Retrospective: Final Destination 5 (2011)

Welcome back for the 5th and final entry in the Final Destination retrospective! In this post we’re covering the latest entry in the franchise, Final Destination 5. As I have mentioned previously in this retrospective, in pre-production it was being bantered around as 5nal Destination, although this was thankfully changed very quickly. That was one good decision, but after the disastrous The Final Destination, did anyone expect this to be any better than that? Was Final Destination doomed to the same law of diminishing returns which has plagued every other slasher series? Well, read on and find out…
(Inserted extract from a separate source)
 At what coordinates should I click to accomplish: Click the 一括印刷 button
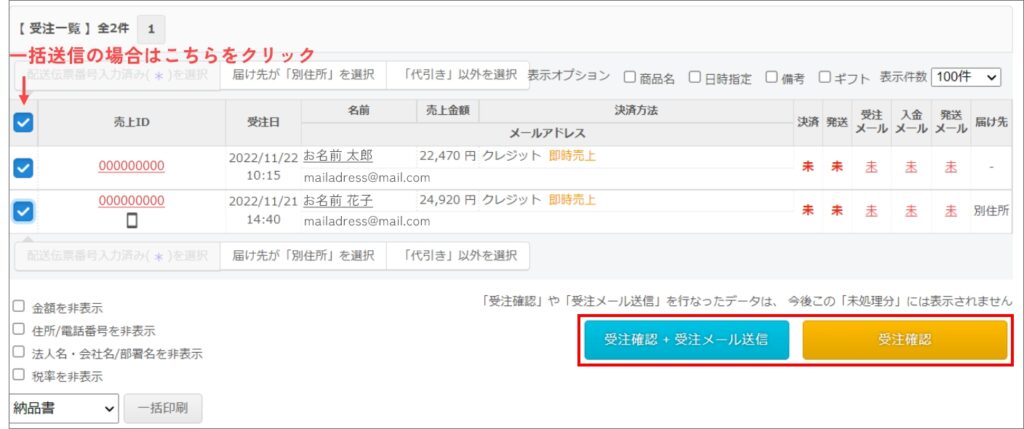168,408
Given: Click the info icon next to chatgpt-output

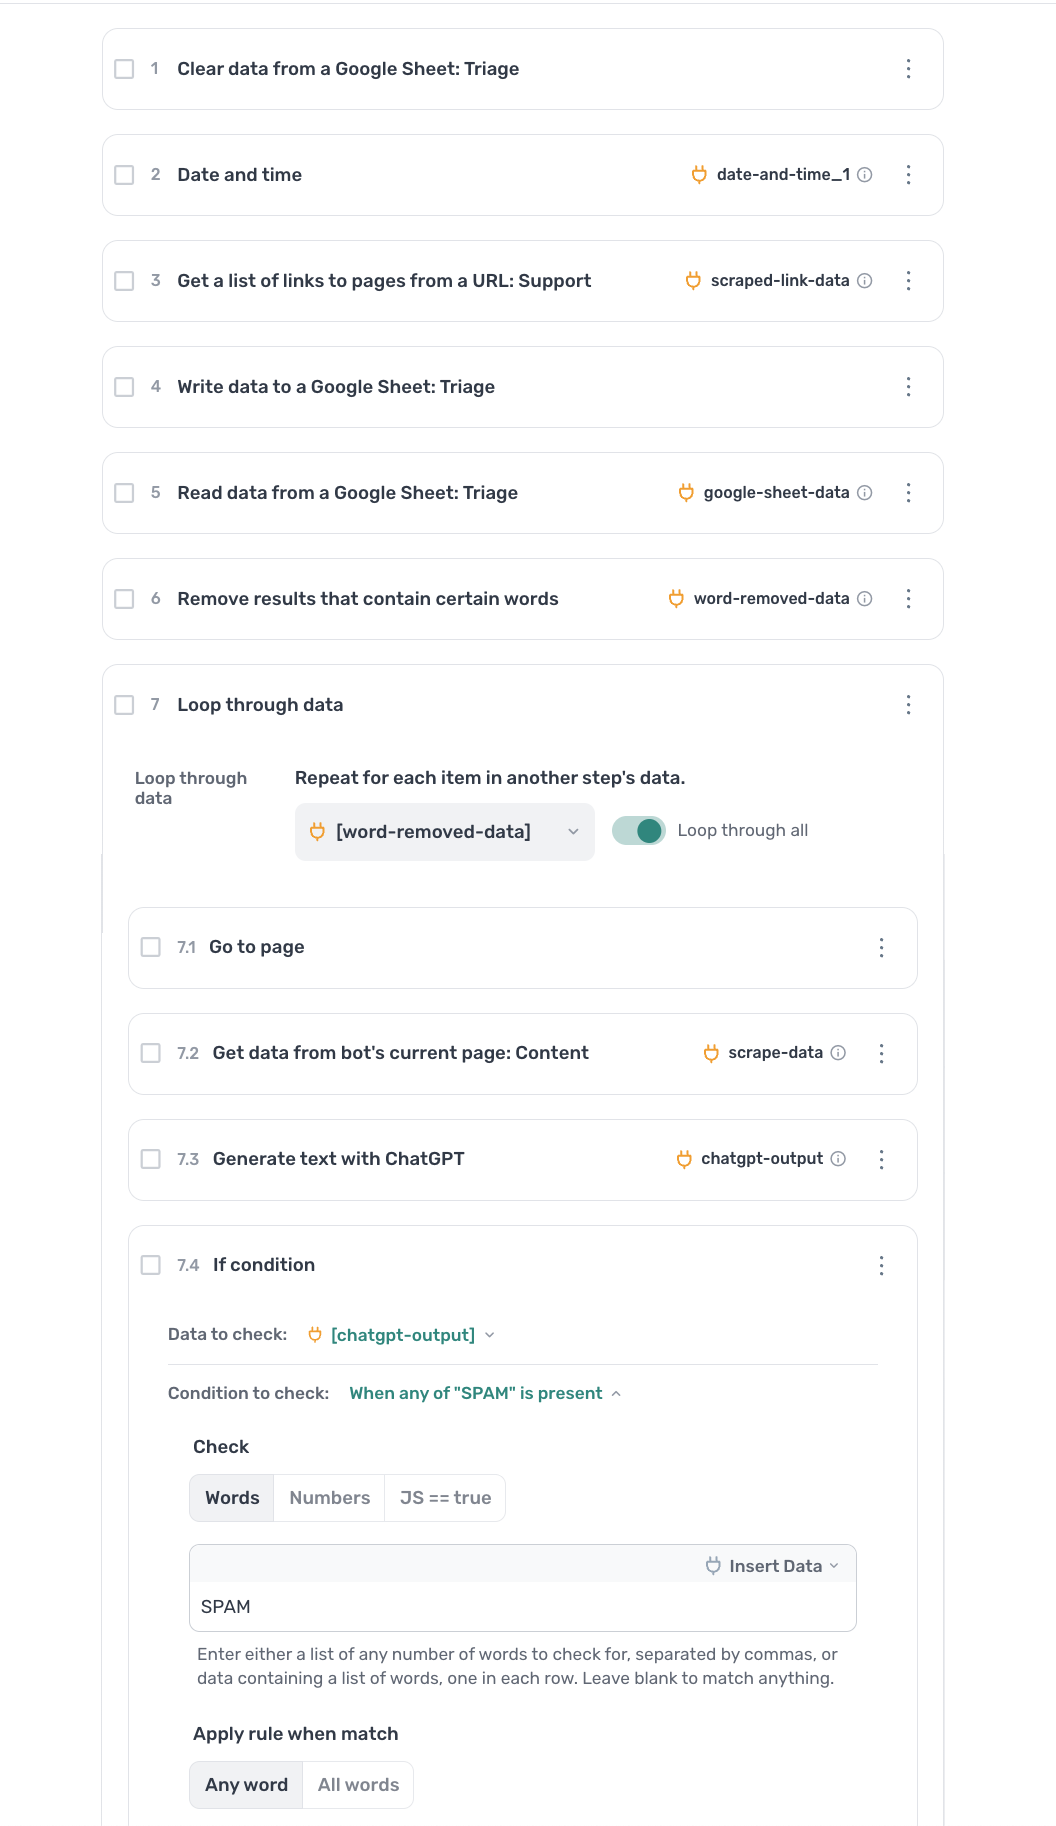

Once again, before I go any further, I just have to mention that Final Destination 5 had some great promotional posters. I guess I’m a bit of a sucker for a great poster, but the art team really outdid themselves with this one. Some of them are just painful to look at (in a good way), but really capture the morbid spirit of the series quite well… in fact, the one with the rebars was so effective that it ended up getting banned by the Advertising Standards Authority in the UK… unwarranted in my opinion, but if they thought that was bad, then I would just hope they haven’t seen the DVD cover for Severance

Anyway, after the shit-show that was The Final Destination (one which I enjoyed somewhat, but guiltily), it looked like the series was going to die… until the studio execs saw the box office numbers coming in. The damn movie made $186 million worldwide. Despite the big “THE” in its title, the producers decided that it was more of a suggestion than commitment and so set about working on a 5th entry in the franchise. However, thankfully, they knew they’d screwed up with The Final Destination and wanted to set things right. They claimed that they wanted to make the movie more suspenseful and dark. That’s all well and good, but talk is talk: remember what they said about wanting to use 3D properly and not just fling things at the audience in the previous movie? Marketing buzz is cheap, results are all that is really worthwhile in Hollywood.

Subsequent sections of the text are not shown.